Sunday, November 17, 2002

From the Role Reversal Department

According to this L. A. Times article, the Justice Department is investigating possible antitrust violations by the nation's two largest alternative newspaper chains, which allegedly agreed to sell each other their competing divisions in Cleveland and Los Angeles in order to reduce competition. The case is ironic in a couple of different ways, as author Tim Rutten observes:
If federal prosecutors find sufficient evidence to pursue a case, it would be a novel moment on at least two counts: One would be the spectacle of the nation's leading alternative weeklies, with their roots in the insurgent journalism of the 1960s counterculture, being treated like a 19th century cartel. The other would be the very strait-laced John Ashcroft's Justice Department entering the legal lists to uphold the commercial rights of massage parlor operators, escort services and phone sex operators, which provide the bulk of the chains' classified advertising.

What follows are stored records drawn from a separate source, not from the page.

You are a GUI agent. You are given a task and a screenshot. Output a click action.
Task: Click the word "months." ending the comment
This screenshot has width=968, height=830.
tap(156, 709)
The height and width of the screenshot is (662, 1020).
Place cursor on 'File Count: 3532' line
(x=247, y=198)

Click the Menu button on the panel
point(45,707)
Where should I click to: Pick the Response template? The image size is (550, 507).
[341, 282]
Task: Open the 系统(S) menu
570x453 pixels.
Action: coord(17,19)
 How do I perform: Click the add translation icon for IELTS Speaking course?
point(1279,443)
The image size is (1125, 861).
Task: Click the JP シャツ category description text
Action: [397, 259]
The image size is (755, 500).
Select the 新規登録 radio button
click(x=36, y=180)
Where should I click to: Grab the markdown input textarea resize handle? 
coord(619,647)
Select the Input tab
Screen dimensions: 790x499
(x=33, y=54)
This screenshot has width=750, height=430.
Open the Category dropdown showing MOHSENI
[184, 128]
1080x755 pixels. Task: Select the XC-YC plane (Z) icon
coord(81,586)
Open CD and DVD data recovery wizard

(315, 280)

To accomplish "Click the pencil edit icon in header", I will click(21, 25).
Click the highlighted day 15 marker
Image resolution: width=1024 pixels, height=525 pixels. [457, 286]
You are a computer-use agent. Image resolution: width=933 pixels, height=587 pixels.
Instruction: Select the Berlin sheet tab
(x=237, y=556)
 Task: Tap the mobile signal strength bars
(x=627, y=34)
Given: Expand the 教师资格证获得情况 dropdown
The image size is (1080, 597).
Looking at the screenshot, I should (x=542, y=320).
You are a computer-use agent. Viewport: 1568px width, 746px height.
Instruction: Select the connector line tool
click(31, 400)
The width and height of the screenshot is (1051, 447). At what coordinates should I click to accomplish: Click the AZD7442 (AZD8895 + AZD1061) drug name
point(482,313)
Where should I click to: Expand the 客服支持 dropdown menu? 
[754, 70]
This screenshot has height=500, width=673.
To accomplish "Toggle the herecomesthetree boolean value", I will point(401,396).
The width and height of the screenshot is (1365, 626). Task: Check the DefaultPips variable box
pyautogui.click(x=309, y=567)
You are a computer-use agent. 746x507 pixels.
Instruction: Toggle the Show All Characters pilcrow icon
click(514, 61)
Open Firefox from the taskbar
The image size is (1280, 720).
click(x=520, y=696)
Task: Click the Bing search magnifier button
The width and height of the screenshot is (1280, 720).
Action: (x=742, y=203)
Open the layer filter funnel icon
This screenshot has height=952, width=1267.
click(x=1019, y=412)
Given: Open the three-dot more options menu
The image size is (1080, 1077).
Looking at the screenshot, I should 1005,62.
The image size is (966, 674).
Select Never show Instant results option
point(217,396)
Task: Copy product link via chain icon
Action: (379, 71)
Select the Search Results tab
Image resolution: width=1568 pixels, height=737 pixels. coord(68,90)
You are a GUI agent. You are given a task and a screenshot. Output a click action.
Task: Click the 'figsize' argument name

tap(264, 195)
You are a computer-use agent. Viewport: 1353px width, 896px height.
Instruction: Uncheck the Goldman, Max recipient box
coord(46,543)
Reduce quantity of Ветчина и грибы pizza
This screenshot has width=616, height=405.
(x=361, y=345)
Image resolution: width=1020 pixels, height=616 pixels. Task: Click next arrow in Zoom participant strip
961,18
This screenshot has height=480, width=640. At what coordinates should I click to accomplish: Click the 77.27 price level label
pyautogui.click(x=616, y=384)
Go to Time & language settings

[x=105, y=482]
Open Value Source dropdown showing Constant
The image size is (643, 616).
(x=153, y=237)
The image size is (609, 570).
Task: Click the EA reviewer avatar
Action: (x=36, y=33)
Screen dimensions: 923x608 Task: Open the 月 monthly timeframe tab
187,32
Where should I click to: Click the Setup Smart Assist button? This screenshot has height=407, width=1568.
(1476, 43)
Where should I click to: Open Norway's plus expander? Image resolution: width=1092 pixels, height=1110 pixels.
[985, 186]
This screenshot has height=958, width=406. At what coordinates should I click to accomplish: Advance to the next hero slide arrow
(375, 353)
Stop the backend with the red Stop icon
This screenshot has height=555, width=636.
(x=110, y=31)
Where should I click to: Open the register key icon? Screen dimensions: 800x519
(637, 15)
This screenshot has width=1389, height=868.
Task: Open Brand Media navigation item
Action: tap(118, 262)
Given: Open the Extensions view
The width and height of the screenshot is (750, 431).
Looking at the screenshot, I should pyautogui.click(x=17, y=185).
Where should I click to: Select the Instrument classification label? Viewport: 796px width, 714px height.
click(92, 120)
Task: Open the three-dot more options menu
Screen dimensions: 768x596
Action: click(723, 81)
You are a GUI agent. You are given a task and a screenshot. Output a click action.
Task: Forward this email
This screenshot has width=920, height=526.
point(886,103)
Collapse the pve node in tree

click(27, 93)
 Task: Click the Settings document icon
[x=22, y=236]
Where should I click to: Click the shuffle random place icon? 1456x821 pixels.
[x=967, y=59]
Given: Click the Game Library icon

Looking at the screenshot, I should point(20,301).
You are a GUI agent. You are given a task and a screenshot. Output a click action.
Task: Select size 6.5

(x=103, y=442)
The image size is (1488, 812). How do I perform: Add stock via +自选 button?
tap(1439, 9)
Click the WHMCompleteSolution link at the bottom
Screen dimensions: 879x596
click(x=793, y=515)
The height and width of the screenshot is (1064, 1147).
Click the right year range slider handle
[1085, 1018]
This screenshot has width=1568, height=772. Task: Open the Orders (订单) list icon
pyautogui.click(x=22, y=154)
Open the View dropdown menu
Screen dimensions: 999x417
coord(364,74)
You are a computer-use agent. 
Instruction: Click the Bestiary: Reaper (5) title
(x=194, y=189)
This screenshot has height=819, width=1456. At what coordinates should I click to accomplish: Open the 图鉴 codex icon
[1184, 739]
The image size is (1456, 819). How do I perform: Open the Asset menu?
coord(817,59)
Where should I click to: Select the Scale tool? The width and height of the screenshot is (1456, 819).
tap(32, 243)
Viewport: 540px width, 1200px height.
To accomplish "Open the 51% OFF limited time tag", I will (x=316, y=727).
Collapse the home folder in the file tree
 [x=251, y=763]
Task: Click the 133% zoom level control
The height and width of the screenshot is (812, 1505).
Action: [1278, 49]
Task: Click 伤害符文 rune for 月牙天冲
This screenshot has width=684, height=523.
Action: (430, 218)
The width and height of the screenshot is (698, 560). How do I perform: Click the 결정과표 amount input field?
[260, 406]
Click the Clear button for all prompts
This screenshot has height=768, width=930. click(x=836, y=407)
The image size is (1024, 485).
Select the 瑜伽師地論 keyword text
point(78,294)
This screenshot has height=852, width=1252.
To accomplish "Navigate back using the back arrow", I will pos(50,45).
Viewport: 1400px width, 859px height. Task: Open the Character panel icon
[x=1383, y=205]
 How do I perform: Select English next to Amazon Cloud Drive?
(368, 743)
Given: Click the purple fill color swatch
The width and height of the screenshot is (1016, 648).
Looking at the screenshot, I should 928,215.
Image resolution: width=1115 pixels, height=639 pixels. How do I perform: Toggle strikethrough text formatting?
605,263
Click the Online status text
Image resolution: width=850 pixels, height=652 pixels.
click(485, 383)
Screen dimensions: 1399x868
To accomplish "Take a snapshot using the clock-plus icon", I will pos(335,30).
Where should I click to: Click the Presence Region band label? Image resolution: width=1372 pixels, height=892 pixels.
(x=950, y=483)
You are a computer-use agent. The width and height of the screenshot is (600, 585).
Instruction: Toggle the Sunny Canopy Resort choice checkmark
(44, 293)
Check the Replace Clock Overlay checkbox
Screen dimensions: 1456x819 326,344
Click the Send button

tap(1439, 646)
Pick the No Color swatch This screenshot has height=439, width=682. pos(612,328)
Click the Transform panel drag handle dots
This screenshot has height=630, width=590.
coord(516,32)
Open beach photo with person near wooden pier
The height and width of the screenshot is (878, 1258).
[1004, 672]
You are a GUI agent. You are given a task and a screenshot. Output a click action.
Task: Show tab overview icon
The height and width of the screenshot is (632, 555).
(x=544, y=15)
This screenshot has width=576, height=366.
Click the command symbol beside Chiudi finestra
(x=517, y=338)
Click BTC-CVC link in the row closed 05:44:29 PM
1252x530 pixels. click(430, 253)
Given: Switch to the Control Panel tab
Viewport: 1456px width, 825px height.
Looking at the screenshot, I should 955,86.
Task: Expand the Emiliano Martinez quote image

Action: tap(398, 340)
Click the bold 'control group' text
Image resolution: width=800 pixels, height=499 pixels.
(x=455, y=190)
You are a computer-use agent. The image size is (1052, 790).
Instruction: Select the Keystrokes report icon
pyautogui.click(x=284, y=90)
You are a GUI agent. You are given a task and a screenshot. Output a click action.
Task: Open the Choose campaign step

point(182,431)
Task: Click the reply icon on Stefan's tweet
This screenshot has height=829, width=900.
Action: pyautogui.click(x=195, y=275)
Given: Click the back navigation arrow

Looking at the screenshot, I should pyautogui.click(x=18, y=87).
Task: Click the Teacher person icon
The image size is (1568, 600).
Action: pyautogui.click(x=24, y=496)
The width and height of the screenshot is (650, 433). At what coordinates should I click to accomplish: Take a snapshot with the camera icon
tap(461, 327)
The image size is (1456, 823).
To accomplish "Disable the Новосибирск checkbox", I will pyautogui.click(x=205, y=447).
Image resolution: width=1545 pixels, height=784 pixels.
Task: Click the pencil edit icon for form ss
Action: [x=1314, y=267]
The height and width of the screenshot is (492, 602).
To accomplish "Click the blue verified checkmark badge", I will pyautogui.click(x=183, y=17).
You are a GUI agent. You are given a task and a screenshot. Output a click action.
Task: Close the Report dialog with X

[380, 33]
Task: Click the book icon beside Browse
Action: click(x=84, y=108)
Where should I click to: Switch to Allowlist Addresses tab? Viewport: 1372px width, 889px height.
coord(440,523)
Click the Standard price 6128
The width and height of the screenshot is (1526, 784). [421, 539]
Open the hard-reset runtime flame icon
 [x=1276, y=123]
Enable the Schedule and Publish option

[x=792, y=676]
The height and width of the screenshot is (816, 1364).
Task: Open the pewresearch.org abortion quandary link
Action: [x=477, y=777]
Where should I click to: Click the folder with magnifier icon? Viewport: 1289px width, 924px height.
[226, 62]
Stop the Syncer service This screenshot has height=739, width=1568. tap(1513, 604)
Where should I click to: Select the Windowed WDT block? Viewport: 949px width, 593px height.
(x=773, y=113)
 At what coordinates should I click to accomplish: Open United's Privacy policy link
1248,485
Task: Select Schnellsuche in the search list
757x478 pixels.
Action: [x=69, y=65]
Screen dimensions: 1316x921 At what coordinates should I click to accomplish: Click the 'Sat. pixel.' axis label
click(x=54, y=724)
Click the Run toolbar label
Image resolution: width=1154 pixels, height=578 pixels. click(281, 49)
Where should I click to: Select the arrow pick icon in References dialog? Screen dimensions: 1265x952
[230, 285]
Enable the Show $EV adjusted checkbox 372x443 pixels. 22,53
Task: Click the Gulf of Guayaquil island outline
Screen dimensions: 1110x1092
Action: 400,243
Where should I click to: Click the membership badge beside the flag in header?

The case is, unfortunately, consistent with current antitrust doctrine as exemplified in the recent Microsoft case. In that case, the defendant could be characterized as a monopolist only by adopting a very narrow interpretation of the market in question: MS was said to have a monopoly on *proprietary* operating systems for the *PC* platform, thus ignoring the software company's two main competitors: non-proprietary operating systems like Linux and the proprietary operating system used on Apple computers. The case against New Times Media and Village Voice Media relies on a similarly narrow definition of the market in question: the companies are being treated as competitors in the market for *alternative newspapers*, thus ignoring the vast amount of competition both papers face in form of mainstream print and broadcast media, not to mention the Internet.